Justin Trudeau, il premier canadese scappato di notte in un rifugio segreto per paura delle proteste dei camionisti a cui aveva imposto il Green Pass e poi ricomparso sulla scena come se nulla fosse ha fatto arrestare dalla polizia di Ottawa due leader della protesta free vax del Freedom Convoy, il convoglio di camion che da settimane blocca la capitale canadese, ed ha anche bloccato per alcuni giorni diversi valichi di confine con gli Stati Uniti.

A finire in manette mentre la polizia interveniva per sgombrare una delle ultime roccaforti del movimento di protesta, sono stati Chris Barber e  l’altra leader della protesta, la 47enne Tamara Lich, istruttrice di fitness, un metro e mezzo di energia portentosa, che, da settimane, sta guidando la rivolta contro Trudeau.

Nei giorni scorsi il governo canadese aveva  dichiarato, per la prima volta nella sua storia, lo stato di emergenza facendo scattare così una serie di misure restrittive e particolarmente vessatorie, tra le quali il divieto di assembramento in alcune aree e la possibilità di bloccare i conti correnti dei camionisti nelle banche canadesi.

I dimostranti, che avevano parcheggiato i loro mezzi pesanti nelle strade del centro della capitale canadese, intorno al Parlamento, ribellandosi all’ordine di Trudeau sono stati avvisati che se non sgombravano avrebbero rischiato l’arresto, insieme al sequestro dei camion, la sospensione delle assicurazioni e il congelamento dei conti bancari.

La vice premier Chrystia Freeland, che è anche membro del World Economic Forum, ex-giornalista del Financial Times, dell’Economist e della Washington Post, ha confermato che il governo canadese ha iniziato a congelare i conti bancari dei dimostranti fermati.

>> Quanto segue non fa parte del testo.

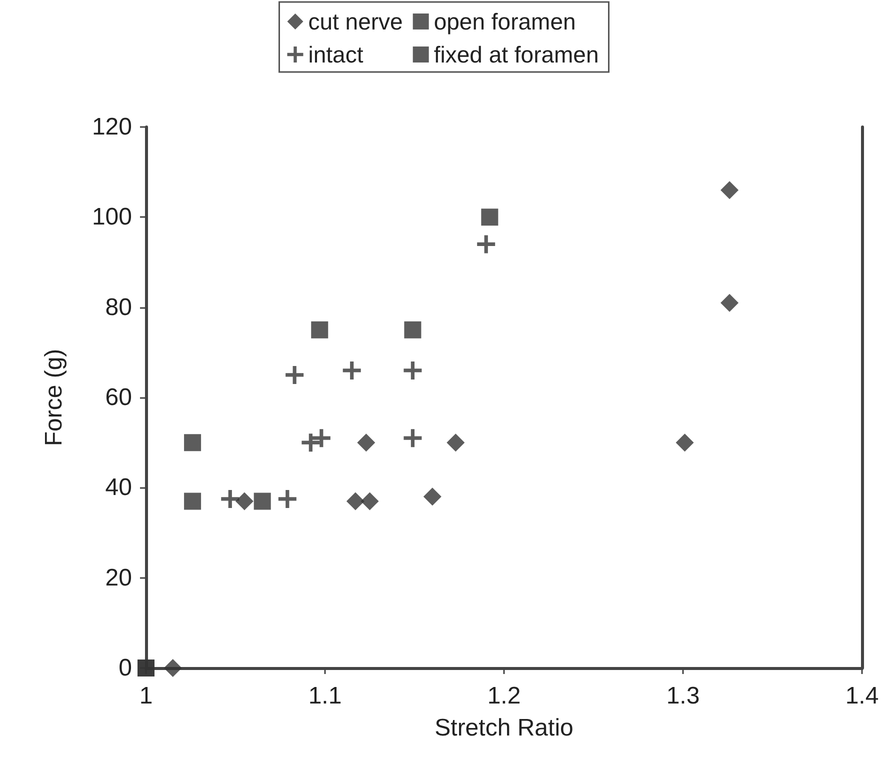 The height and width of the screenshot is (774, 886). Describe the element at coordinates (336, 55) in the screenshot. I see `legend-label: intact` at that location.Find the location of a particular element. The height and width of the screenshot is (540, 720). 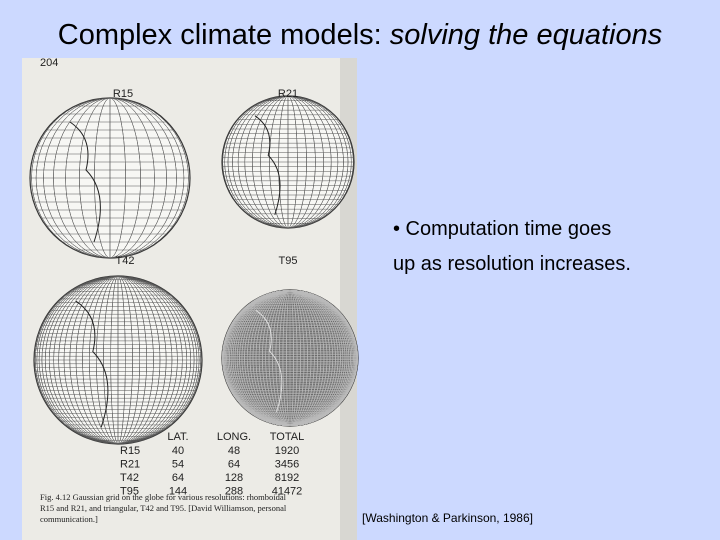

bullet-line: • Computation time goes is located at coordinates (502, 229).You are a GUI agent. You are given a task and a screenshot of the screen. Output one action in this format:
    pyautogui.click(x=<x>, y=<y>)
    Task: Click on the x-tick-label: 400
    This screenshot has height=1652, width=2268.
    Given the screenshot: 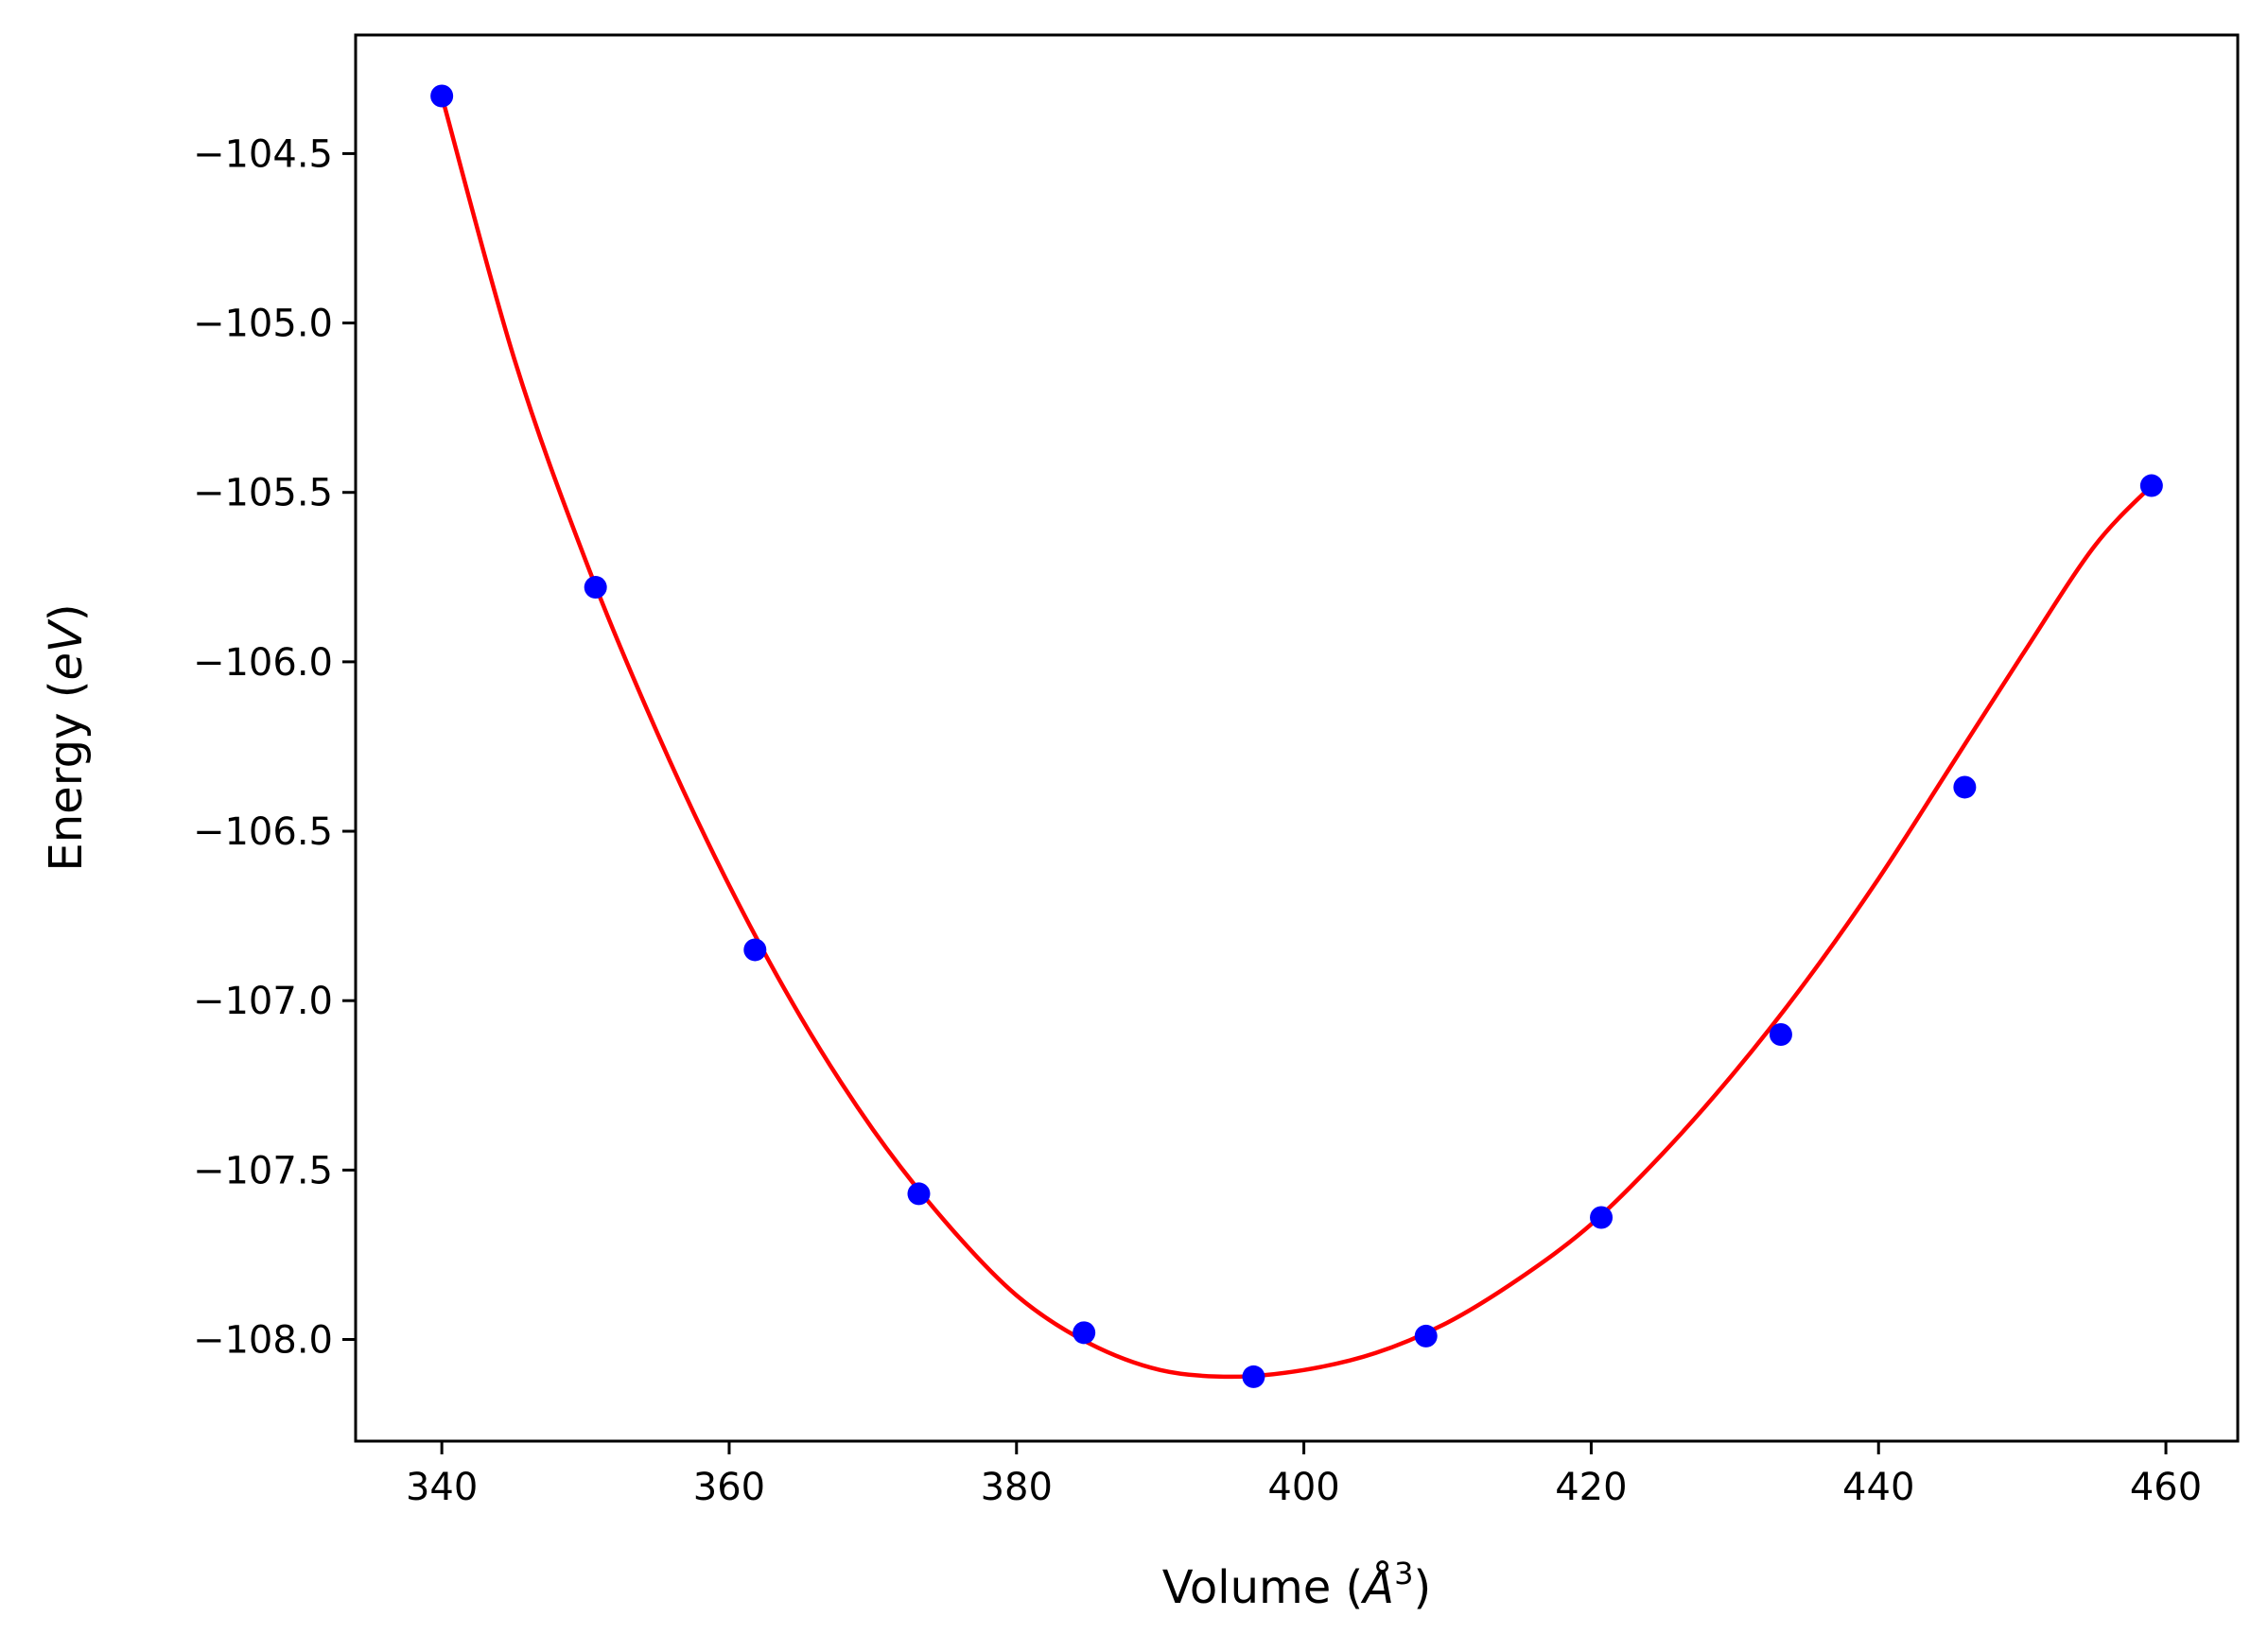 What is the action you would take?
    pyautogui.click(x=1303, y=1488)
    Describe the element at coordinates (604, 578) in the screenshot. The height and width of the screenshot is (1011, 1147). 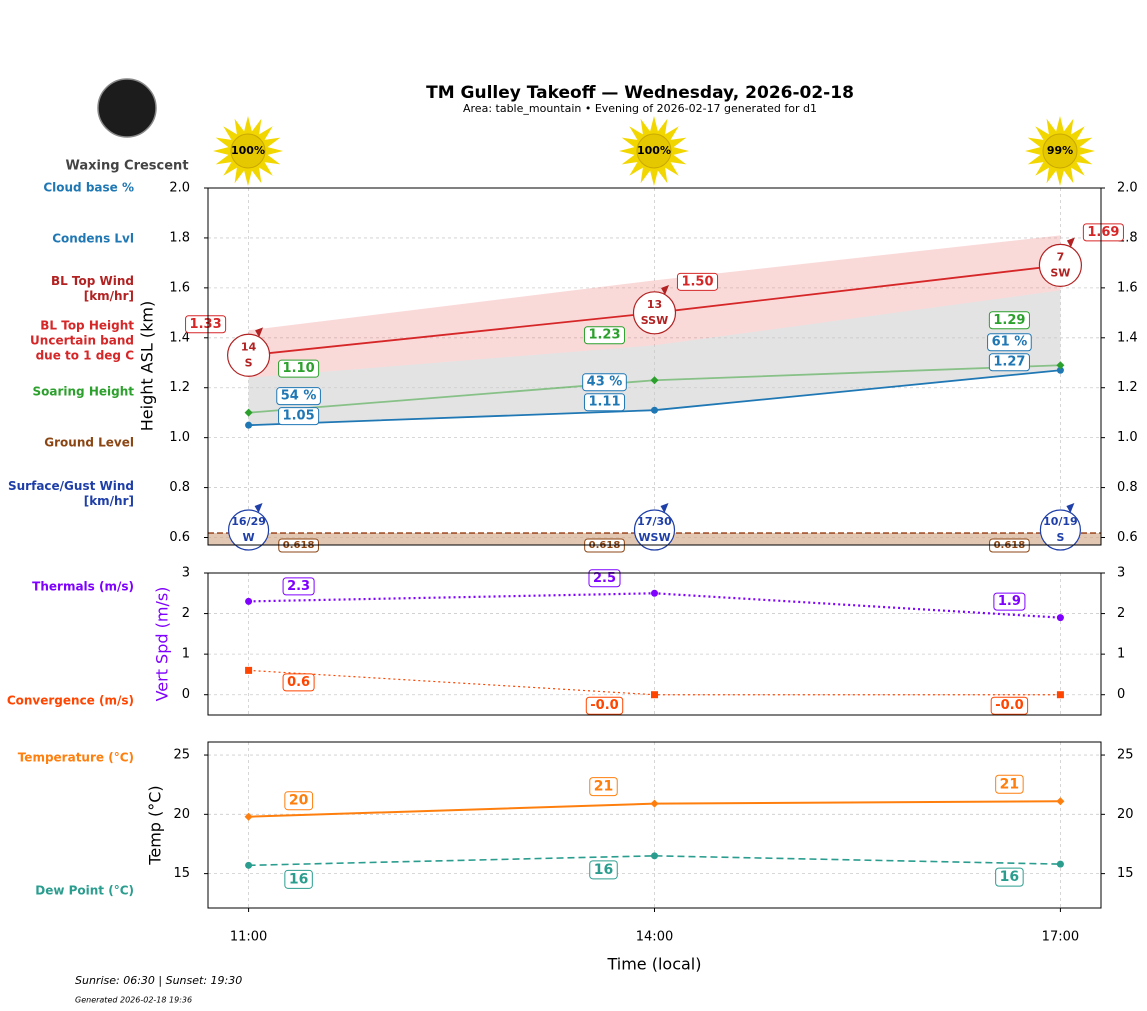
I see `data-label: 2.5` at that location.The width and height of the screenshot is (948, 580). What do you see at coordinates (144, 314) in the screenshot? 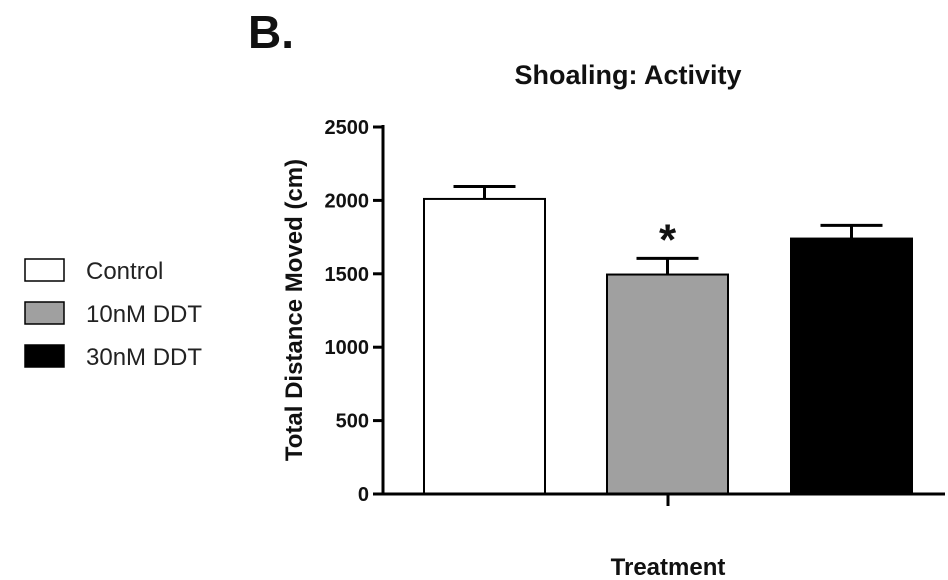
I see `legend-label-10nm-ddt: 10nM DDT` at bounding box center [144, 314].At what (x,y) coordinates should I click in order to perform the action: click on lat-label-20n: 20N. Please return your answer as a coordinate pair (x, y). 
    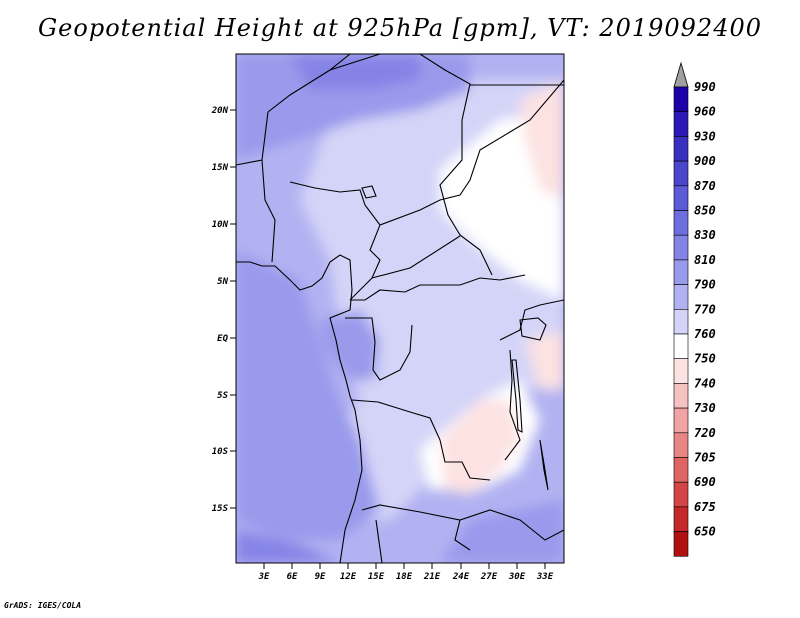
    Looking at the image, I should click on (220, 111).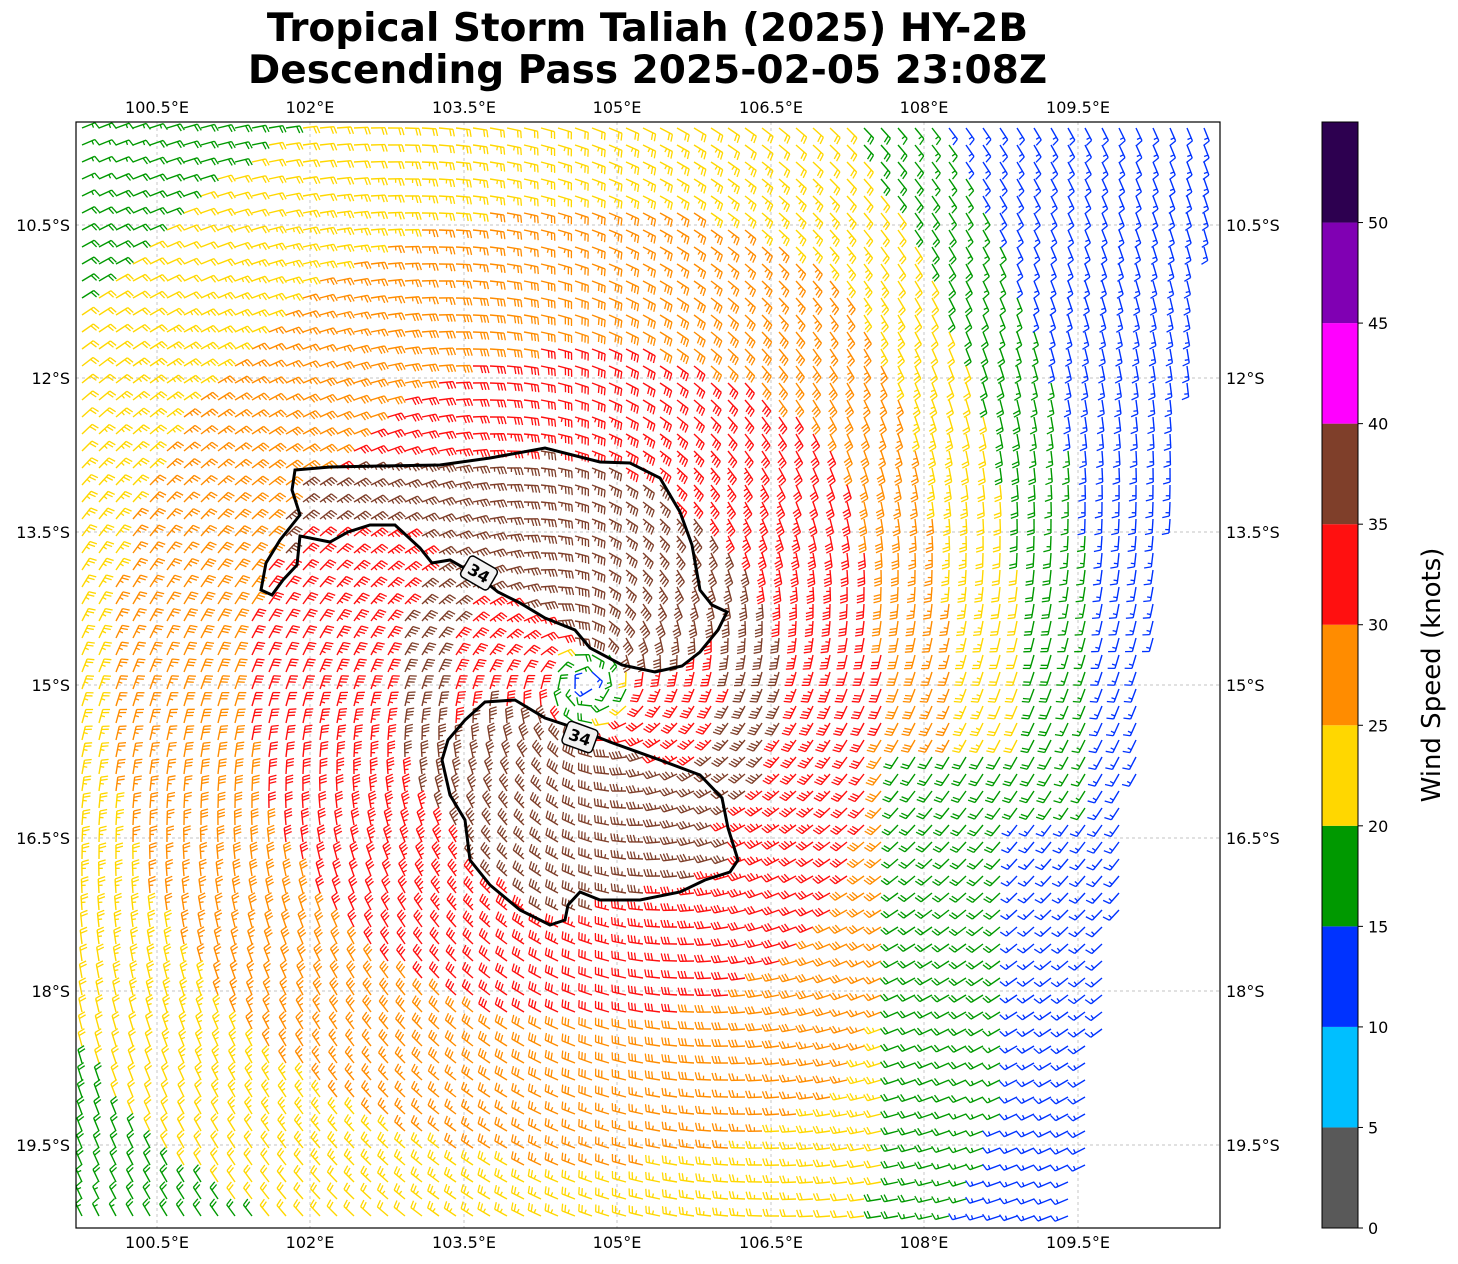 This screenshot has width=1458, height=1264. Describe the element at coordinates (1340, 675) in the screenshot. I see `colorbar-segment` at that location.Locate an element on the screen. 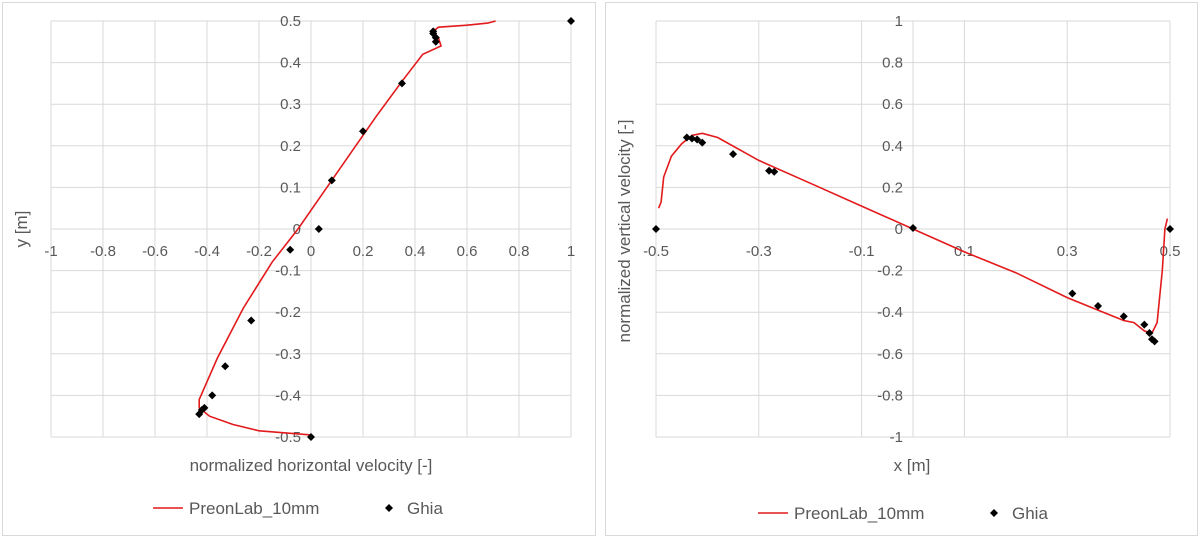 The height and width of the screenshot is (539, 1200). y-tick-label: -0.6 is located at coordinates (890, 354).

E nella notte, appunto, è arrivato anche l’arresto per i due volti noti della protesta dei camionisti.

Come si vede dalle immagini del video che pubblichiamo i due leader arrestati hanno reagito con molta dignità e compostezza all’arresto preteso da Trudeau lasciandosi ammanettare senza reagire.

Resta la figuraccia di Trudeau che è dovuto scappare nella notte mentre i camionisti canadesi, acclamati e supportati da migliaia di persone lungo il percorso, convergevano sulla capitale.